The NSA Might Have Known About Heartbleed All Along

Impact

Guess who might have known about Heartbleed all along? According to a report in Bloomberg, everyone's favorite super-sophisticated intelligence agency: the NSA.

And it likely used it to make its job of spying easier.

The Heartbleed bug recently revealed to have been lurking in the OpenSSL encryption protocol (which is used by as much as two-thirds of the Internet) was a gaping hole in Internet security, perhaps the most devastating glitch in computing history. Using Heartbleed, which any amateur can use to trick a server into spitting out more information than it should from its memory, usernames and passcodes for any server which had the faulty encryption software installed could easily be retrieved by third parties.

In a statement, the NSA said Bloomberg's report was simply "wrong." The U.S., the NSA said, would reveal this kind of vulnerability to developers if it ever came upon it. They say:

"The Federal government relies on OpenSSL to protect the privacy of users of government websites and other online services. This Administration takes seriously its responsibility to help maintain an open, interoperable, secure and reliable Internet. If the Federal government, including the intelligence community, had discovered this vulnerability prior to last week, it would have been disclosed to the community responsible for OpenSSL."When Federal agencies discover a new vulnerability in commercial and open source software – a so-called 'Zero day' vulnerability because the developers of the vulnerable software have had zero days to fix it – it is in the national interest to responsibly disclose the vulnerability rather than to hold it for an investigative or intelligence purpose."In response to the recommendations of the President's Review Group on Intelligence and Communications Technologies, the White House has reviewed its policies in this area and reinvigorated an interagency process for deciding when to share vulnerabilities. This process is called the Vulnerabilities Equities Process. Unless there is a clear national security or law enforcement need, this process is biased toward responsibly disclosing such vulnerabilities."

Bloomberg reports that it's likely the NSA discovered and utilized the bug to make gathering information easier, while simultaneously ignoring the gaping hole which could potentially reveal millions of users' private data to foreign powers and criminals. One of the agency's 1,000+ experts devoted to discovering security flaws in widely-used software apparently discovered it shortly after it was introduced to the OpenSSL code in March 2012. Instead of discreetly alerting someone in a position to quietly fix the error, the NSA subsequently added it to its toolkit.

If true, it would mean that the NSA willingly and knowingly made the Internet less secure in its pursuit of easy access to large amounts of data.

"It flies in the face of the agency's comments that defense comes first," Jason Healey, director of the cyber statecraft initiative at the Atlantic Council and a former Air Force cyber officer, told the news agency. "They are going to be completely shredded by the computer security community for this."

Though the sheer scale of Heartbleed is disheartening, it's also a good time to look back and see how predictable the whole mess was.
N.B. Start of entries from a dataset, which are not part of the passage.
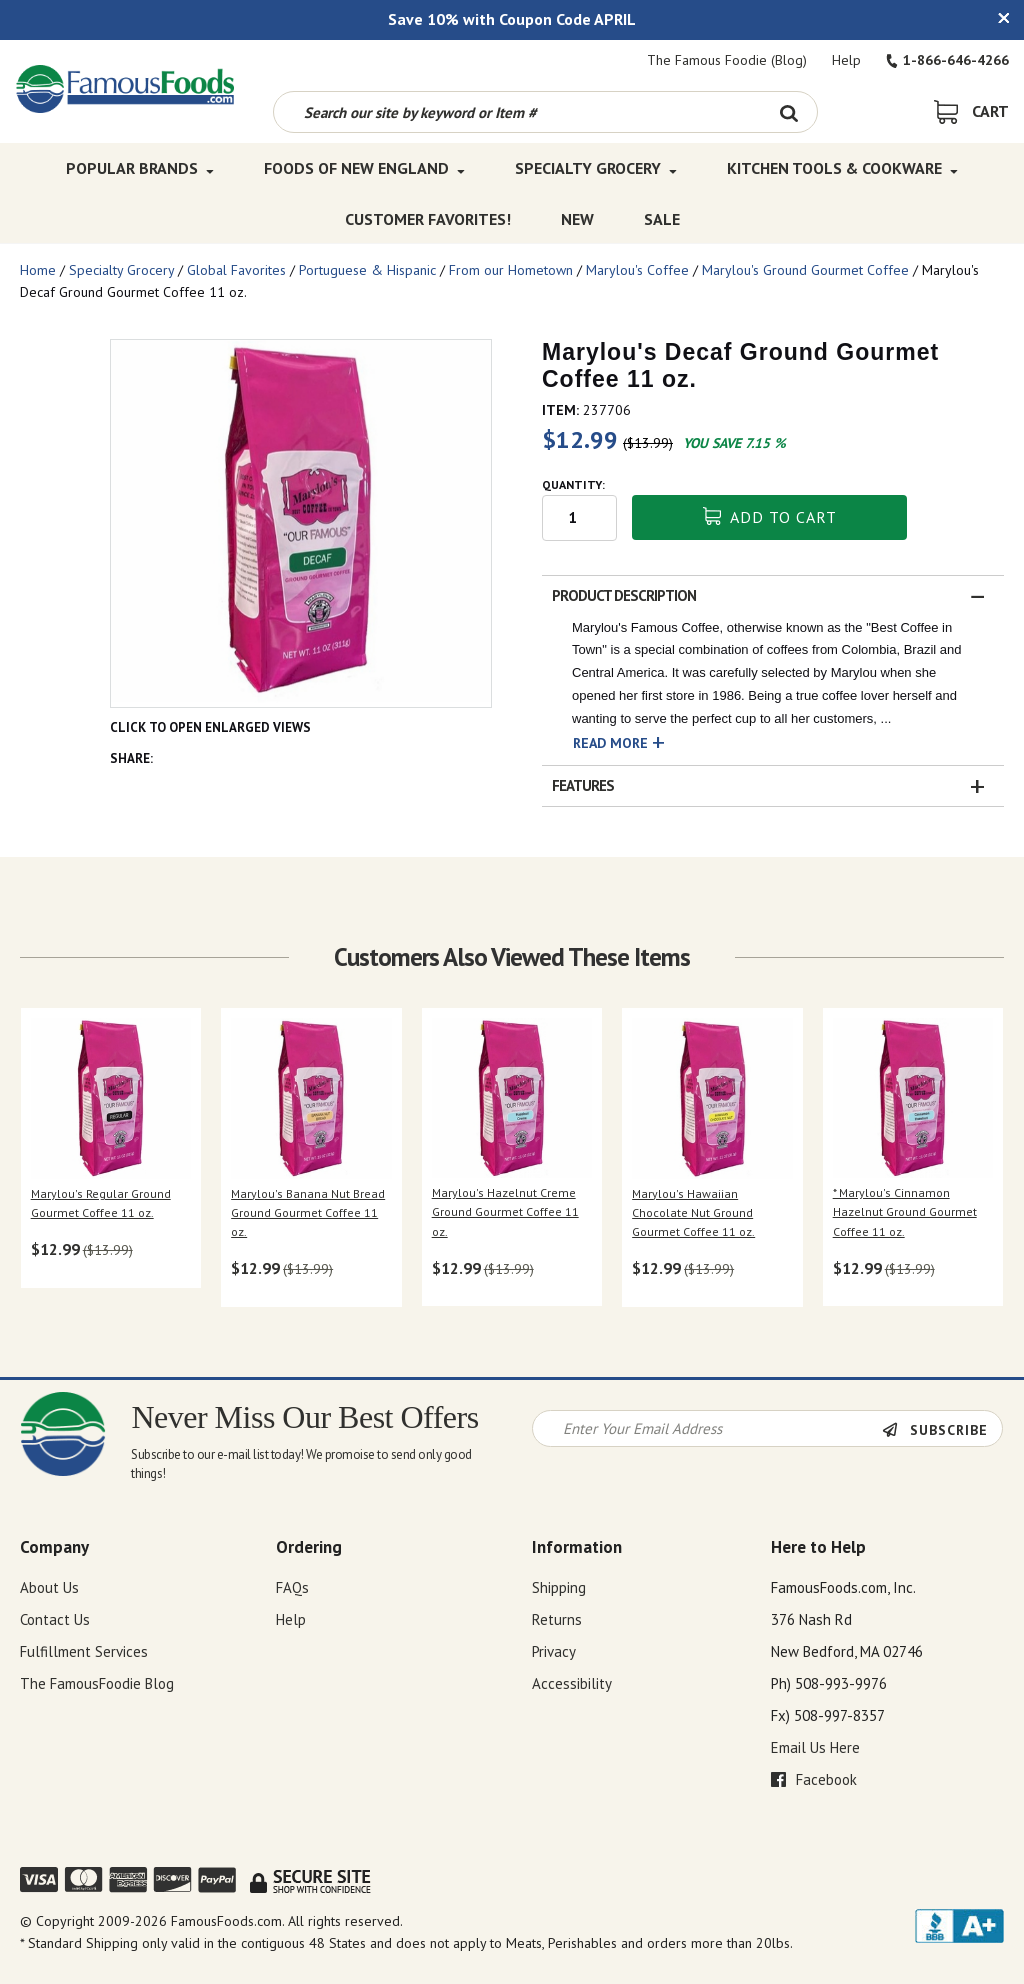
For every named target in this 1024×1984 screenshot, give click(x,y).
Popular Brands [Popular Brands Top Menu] (140, 168)
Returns (557, 1619)
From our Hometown (511, 270)
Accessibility (572, 1683)
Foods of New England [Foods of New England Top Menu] (364, 168)
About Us (49, 1587)
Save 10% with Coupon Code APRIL (512, 19)
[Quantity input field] (579, 518)
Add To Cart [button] (770, 517)
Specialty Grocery (121, 270)
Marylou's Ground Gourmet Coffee (805, 270)
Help (846, 60)
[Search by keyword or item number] (517, 112)
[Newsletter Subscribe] (942, 1430)
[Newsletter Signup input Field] (708, 1428)
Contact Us (55, 1619)
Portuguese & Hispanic (367, 270)
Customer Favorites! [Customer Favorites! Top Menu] (428, 218)
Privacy (554, 1651)
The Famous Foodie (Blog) (727, 60)
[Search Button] (789, 112)
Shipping (559, 1587)
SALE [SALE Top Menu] (662, 218)
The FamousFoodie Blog (97, 1683)
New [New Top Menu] (577, 218)
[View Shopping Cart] (971, 111)
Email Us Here (815, 1747)
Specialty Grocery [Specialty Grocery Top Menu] (596, 168)
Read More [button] (610, 743)
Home (38, 270)
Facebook (814, 1779)
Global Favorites (236, 270)
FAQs (292, 1587)
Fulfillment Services (84, 1651)
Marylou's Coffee (637, 270)
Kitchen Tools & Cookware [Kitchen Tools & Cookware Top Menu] (842, 168)
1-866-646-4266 (947, 60)
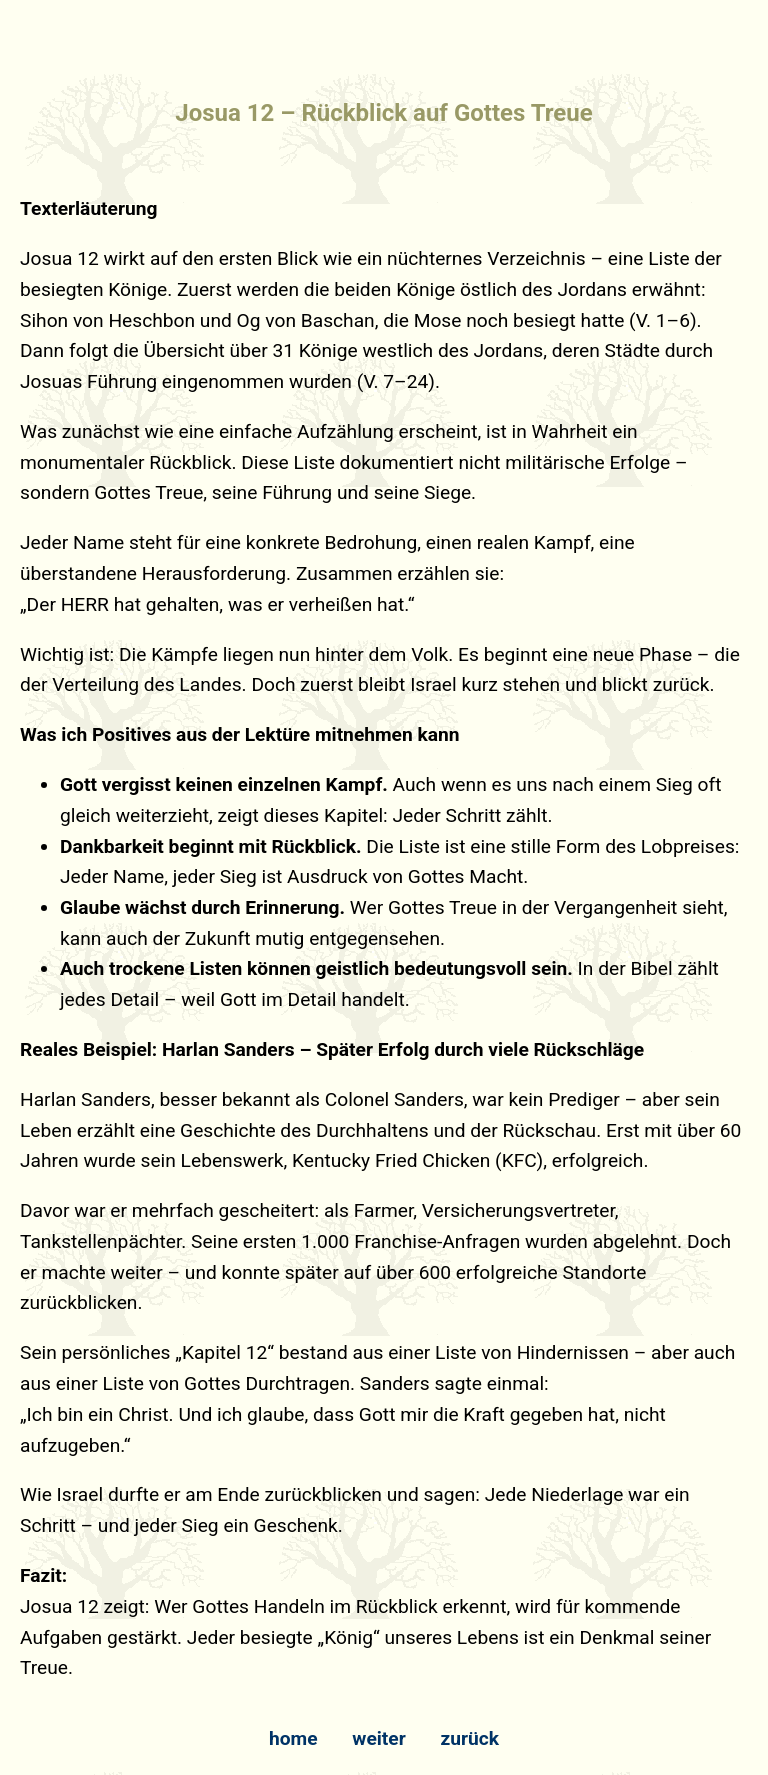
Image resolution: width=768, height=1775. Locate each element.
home (293, 1738)
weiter (378, 1738)
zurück (469, 1738)
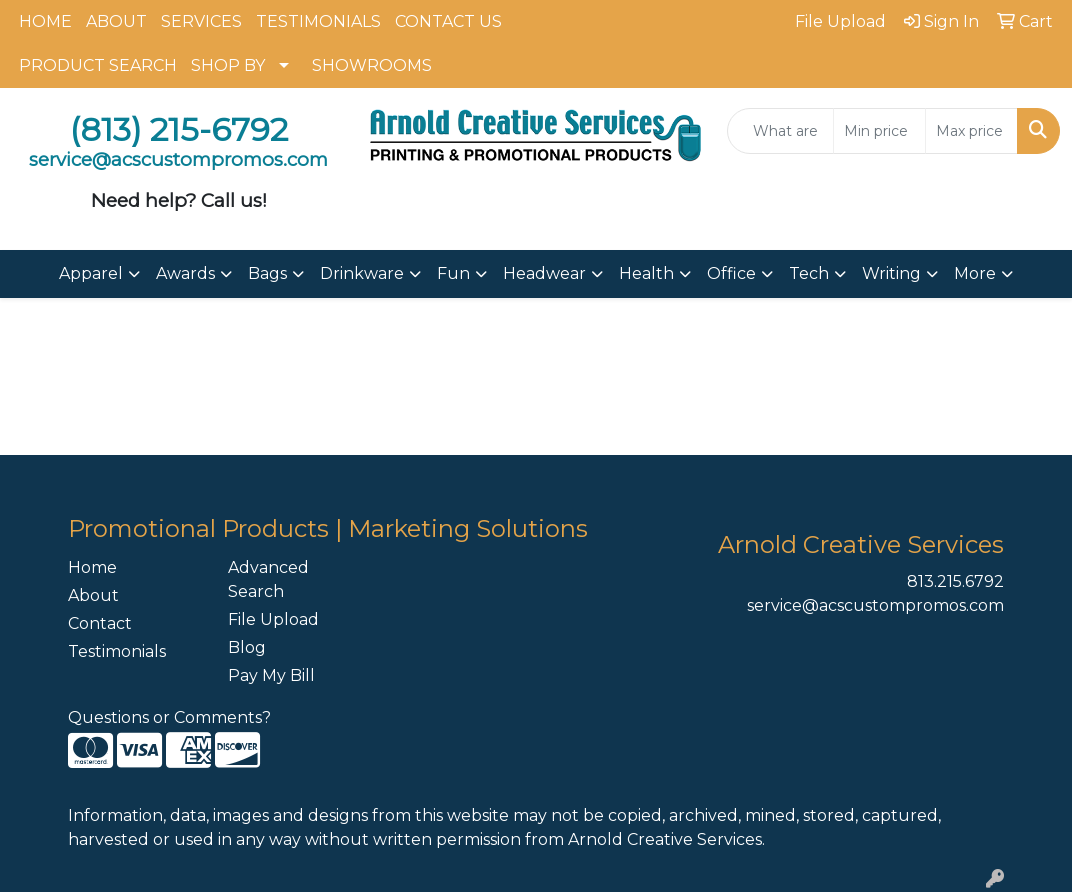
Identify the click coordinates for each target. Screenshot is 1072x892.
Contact (100, 623)
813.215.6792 (955, 581)
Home (92, 567)
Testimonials (117, 651)
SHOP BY (228, 65)
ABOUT (116, 21)
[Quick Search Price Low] (879, 131)
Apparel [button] (91, 273)
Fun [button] (453, 273)
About (93, 595)
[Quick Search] (781, 131)
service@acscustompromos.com (875, 605)
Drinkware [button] (362, 273)
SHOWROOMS (372, 65)
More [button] (975, 273)
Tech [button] (809, 273)
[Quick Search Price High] (971, 131)
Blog (247, 647)
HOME (45, 21)
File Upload (273, 619)
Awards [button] (185, 273)
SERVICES (201, 21)
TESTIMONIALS (318, 21)
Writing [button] (891, 273)
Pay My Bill (271, 675)
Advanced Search (268, 579)
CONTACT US (448, 21)
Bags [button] (267, 273)
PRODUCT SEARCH (98, 65)
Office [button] (731, 273)
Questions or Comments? (169, 717)
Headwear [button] (544, 273)
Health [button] (646, 273)
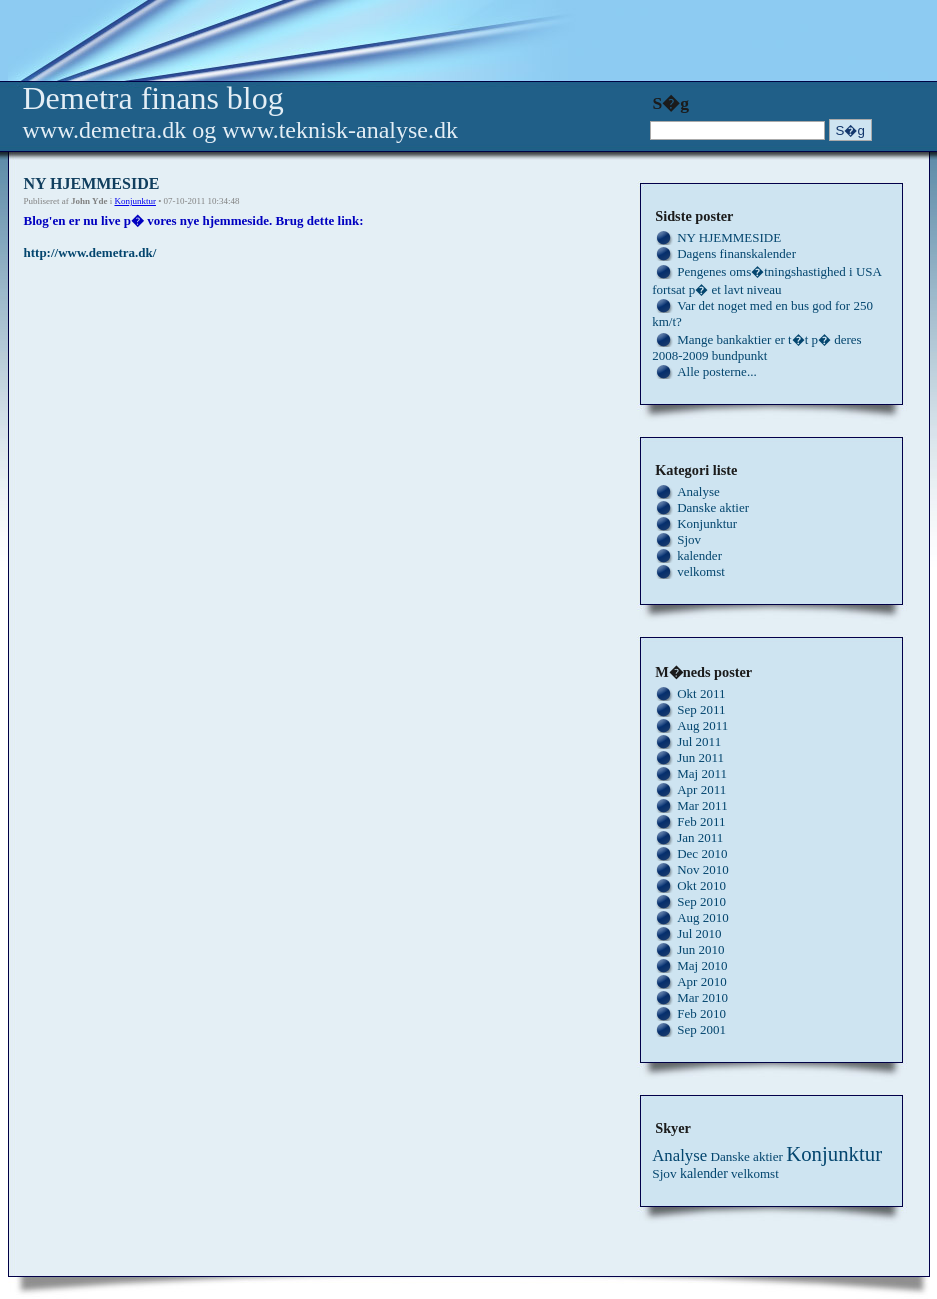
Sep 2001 (701, 1029)
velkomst (701, 571)
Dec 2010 (702, 853)
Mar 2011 (702, 805)
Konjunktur (135, 201)
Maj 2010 (702, 965)
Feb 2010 (701, 1013)
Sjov (689, 539)
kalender (699, 555)
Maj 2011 (702, 773)
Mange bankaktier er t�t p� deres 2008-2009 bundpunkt (756, 347)
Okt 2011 (701, 693)
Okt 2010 (701, 885)
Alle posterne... (716, 371)
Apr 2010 (701, 981)
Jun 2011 (700, 757)
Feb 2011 (701, 821)
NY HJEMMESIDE (729, 237)
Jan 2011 (700, 837)
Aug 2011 (702, 725)
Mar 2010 (702, 997)
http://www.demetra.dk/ (90, 252)
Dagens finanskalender (736, 253)
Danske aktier (713, 507)
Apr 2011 (701, 789)
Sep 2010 (701, 901)
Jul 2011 (699, 741)
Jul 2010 (699, 933)
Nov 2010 (703, 869)
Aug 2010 (703, 917)
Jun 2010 (700, 949)
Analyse (698, 491)
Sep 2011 (701, 709)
As we wrote back in November:

And some experts warn that mass NSA infiltration of other networks comes with a price. The Electronic Frontier Foundation writes that by secretly introducing vulnerabilities into the world's Internet infrastructure, the NSA risks allowing anyone who discovers those vulnerabilities to obtain immense power to bypass the security restrictions which keep the Internet safe and reliable.

It's also especially disturbing because while the NSA is a U.S. spy agency subject to the kind of controls on intelligence and classified information as any other, all it would take is one current or former NSA tech to leak info about the bug for the entire internet's security to be compromised. And if the NSA has any clear-cut vulnerabilities, it's their human liabilities. Does this sound familiar to anyone?

As it stands, the Internet is very lucky Heartbleed was came to public attention via a white-hat hacker working for Google instead of Russian criminals looking for exploits or a foreign power like the PLA's Unit 61398, which is widely suspected of orchestrating cyber-attacks and data theft from U.S. corporations. And yet again we can see that the NSA's official mission of protecting sensitive U.S. assets from foreign attack is rapidly being replaced by one that prioritizes offensive information-collecting operations and surveillance capabilities above all else.